▸ **DIE AUFGABEN**:
1. Nenne alle Personen- und Benutzernamen, die im Forenausschnitt vorkommen, in der dort verwendeten Schreibweise.
2. Kopiere aus dem Forenausschnitt wortgetreu den Abschnitt von „Ich versuch´s einfach“ bis einschließlich „du? Gruß Andreas.“.

Wie gesagt, daheim (Ungarn) in Erdboden gesteckt aber jetzt scheint sie sich zu verabschieden. Die Idee mit dem "einfach mal wachsen lassen" hatte ich auch schon, habe nur Bedenken, daß die Pflanze an den Wurzeln ebenso kaputt geht. 
Ich versuch´s einfach und lass sie mal bis ins Frühjahr. Kompostieren kann ich sie immer noch - auch wenn´s etwas weh tut.

Was meinst du? Gruß Andreas.


----------



## Tottoabs (27. Sep. 2016)

Golo schrieb:


> Dieses Jahr sind sie ca. 6 Meter hoch !!! Ich muss nachher mal ein Foto machen und Morgen hier einstellen... .


Ja, ganz dringend.
Stehen die Wind geschützt.


----------



## Golo (28. Sep. 2016)

Hallo Totto,

die stehen direkt an der Hauswand.

▸ **DATENAUSZUG**:
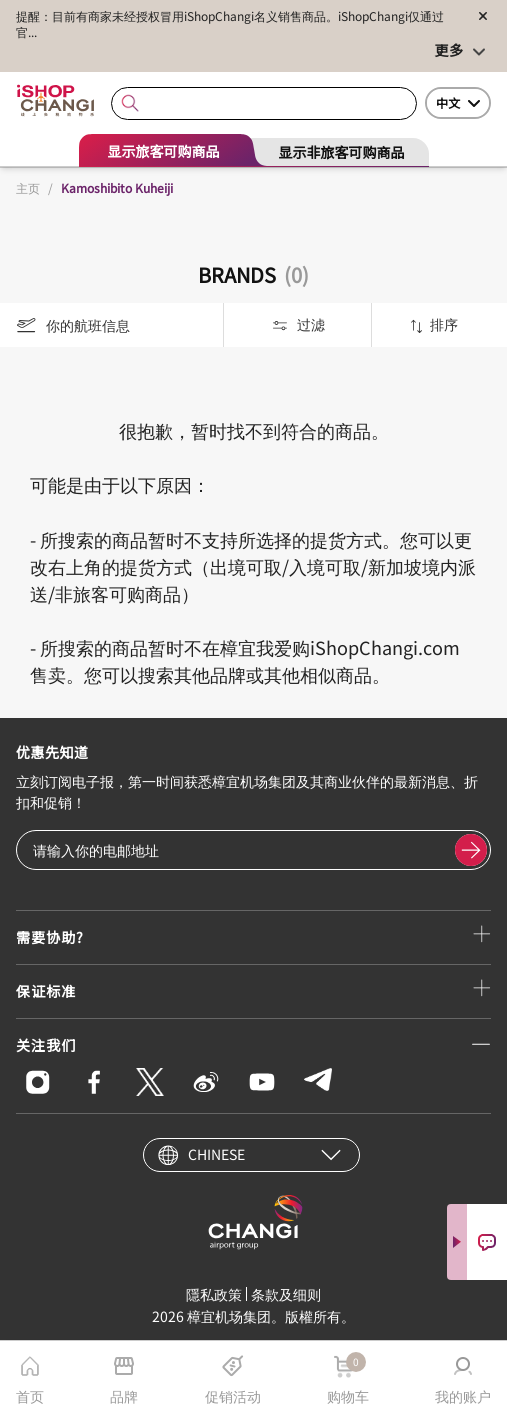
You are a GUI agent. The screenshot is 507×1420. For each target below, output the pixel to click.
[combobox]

▸ **ANTWORTEN**:
1. Andreas, Tottoabs, Golo, Totto

2.
Ich versuch´s einfach und lass sie mal bis ins Frühjahr. Kompostieren kann ich sie immer noch - auch wenn´s etwas weh tut.

Was meinst du? Gruß Andreas.